Once the race started, I decided that since I was Garmin-less, I was just going to run whatever felt comfortable. My previous PR of 2:08 seemed like a bit of a long-shot, since that was back in May and I hadn't had that stellar a winter in terms of my training. I was expecting to come in around 2:12 and would have been utterly happy with that. I ran and ran, and didn't really pay attention to the clocks at each mile... until I got to mile 4, that is. I knew it had taken me 4 minutes to get to the start, once the clock started, and here I was now, crossing mile 4 at 36 minutes. Take away those 4 minutes from the start and I was running 8 minute miles. Really? REALLY? I'd felt so slow and sluggish lately, and my expectations were so low.
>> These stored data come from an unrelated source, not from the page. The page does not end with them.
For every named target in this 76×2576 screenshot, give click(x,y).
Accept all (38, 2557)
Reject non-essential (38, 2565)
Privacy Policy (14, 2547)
I checked in with my body and was delighted to realize that nothing hurt, my breathing felt fine and while I realized that I was working hard, nothing seemed out of control. I started doing intense mathematical calculations, such as adding and subtracting, and realized that if I was able to keep this pace going, not only would I beat my PR, but I had a chance of coming in under 2 hours!
I tried to tell myself that I would just keep it comfortable, though. No need getting all excited now. But I couldn't help it. I ran hard. I ran and ran. And while my brain kept tripping over itself, trying to do more mathematical calculations, my feet just kept running.
At mile 8, I started to feel a blister forming on top of my second toe. I kept running. At mile 9, Night on Bald Mountain came on my iPod, and I started pretending that I was one of those giant monsters from Disney's Fantasia, flying around a mountain (this was both incredibly silly and incredibly helpful when it was time to run up those hills). At mile 10, I could feel that I was slowing down, but everything still felt good. So, I kept running hard.
Finally, the finish line was in sight. I knew I'd slowed down quite a bit. I didn't feel like I had much left in the tank, but I gave it a good ole 400 meter sprint towards the finish. Final time -- 1:56:37.
A 12 minute PR.
Oh... Speedy McDoubterson? Turns out she ran the same race. Now, I don't enjoy running for the competition of it. I'm only competing against myself. But, I must say, it does feel pretty good to be able to say that I finished a full minute ahead of her.
After the race, I called Jeremy and breathlessly told him about my new PR and that I couldn't believe it. He told me what he always tells me when I doubt myself, "Baby, you're tougher than you think."